— Start —

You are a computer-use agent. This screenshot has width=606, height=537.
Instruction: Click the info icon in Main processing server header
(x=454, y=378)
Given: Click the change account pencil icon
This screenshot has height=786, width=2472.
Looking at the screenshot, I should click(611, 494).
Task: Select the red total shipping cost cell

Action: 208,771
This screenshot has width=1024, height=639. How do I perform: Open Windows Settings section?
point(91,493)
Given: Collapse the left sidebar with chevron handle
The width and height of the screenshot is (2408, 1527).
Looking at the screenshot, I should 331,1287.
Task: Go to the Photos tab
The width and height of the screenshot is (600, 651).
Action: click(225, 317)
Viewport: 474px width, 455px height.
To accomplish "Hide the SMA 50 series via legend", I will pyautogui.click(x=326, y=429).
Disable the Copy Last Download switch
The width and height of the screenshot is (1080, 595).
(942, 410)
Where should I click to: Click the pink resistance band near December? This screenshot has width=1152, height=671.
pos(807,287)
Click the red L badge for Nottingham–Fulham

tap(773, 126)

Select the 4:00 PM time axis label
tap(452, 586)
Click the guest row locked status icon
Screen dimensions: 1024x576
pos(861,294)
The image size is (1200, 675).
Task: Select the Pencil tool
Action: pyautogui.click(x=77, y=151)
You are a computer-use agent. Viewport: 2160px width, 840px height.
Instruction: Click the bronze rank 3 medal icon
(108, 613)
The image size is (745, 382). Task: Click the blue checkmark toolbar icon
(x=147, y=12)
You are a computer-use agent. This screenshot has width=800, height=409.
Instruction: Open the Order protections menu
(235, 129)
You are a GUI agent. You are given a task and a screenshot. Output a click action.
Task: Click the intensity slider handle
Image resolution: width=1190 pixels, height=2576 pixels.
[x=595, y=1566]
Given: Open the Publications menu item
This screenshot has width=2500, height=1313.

— End —

**GIVEN PROBLEM**
Copy these records word for word, from the first line through the last.

**ANSWER TO THIS EXERCISE**
You are a computer-use agent. This screenshot has width=606, height=537.
Instruction: Click the info icon in Main processing server header
(x=454, y=378)
Given: Click the change account pencil icon
This screenshot has height=786, width=2472.
Looking at the screenshot, I should click(611, 494).
Task: Select the red total shipping cost cell

Action: 208,771
This screenshot has width=1024, height=639. How do I perform: Open Windows Settings section?
point(91,493)
Given: Collapse the left sidebar with chevron handle
The width and height of the screenshot is (2408, 1527).
Looking at the screenshot, I should 331,1287.
Task: Go to the Photos tab
The width and height of the screenshot is (600, 651).
Action: click(225, 317)
Viewport: 474px width, 455px height.
To accomplish "Hide the SMA 50 series via legend", I will pyautogui.click(x=326, y=429).
Disable the Copy Last Download switch
The width and height of the screenshot is (1080, 595).
(942, 410)
Where should I click to: Click the pink resistance band near December? This screenshot has width=1152, height=671.
pos(807,287)
Click the red L badge for Nottingham–Fulham

tap(773, 126)

Select the 4:00 PM time axis label
tap(452, 586)
Click the guest row locked status icon
Screen dimensions: 1024x576
pos(861,294)
The image size is (1200, 675).
Task: Select the Pencil tool
Action: pyautogui.click(x=77, y=151)
You are a computer-use agent. Viewport: 2160px width, 840px height.
Instruction: Click the bronze rank 3 medal icon
(108, 613)
The image size is (745, 382). Task: Click the blue checkmark toolbar icon
(x=147, y=12)
You are a computer-use agent. This screenshot has width=800, height=409.
Instruction: Open the Order protections menu
(235, 129)
You are a GUI agent. You are given a task and a screenshot. Output a click action.
Task: Click the intensity slider handle
Image resolution: width=1190 pixels, height=2576 pixels.
[x=595, y=1566]
Given: Open the Publications menu item
This screenshot has width=2500, height=1313.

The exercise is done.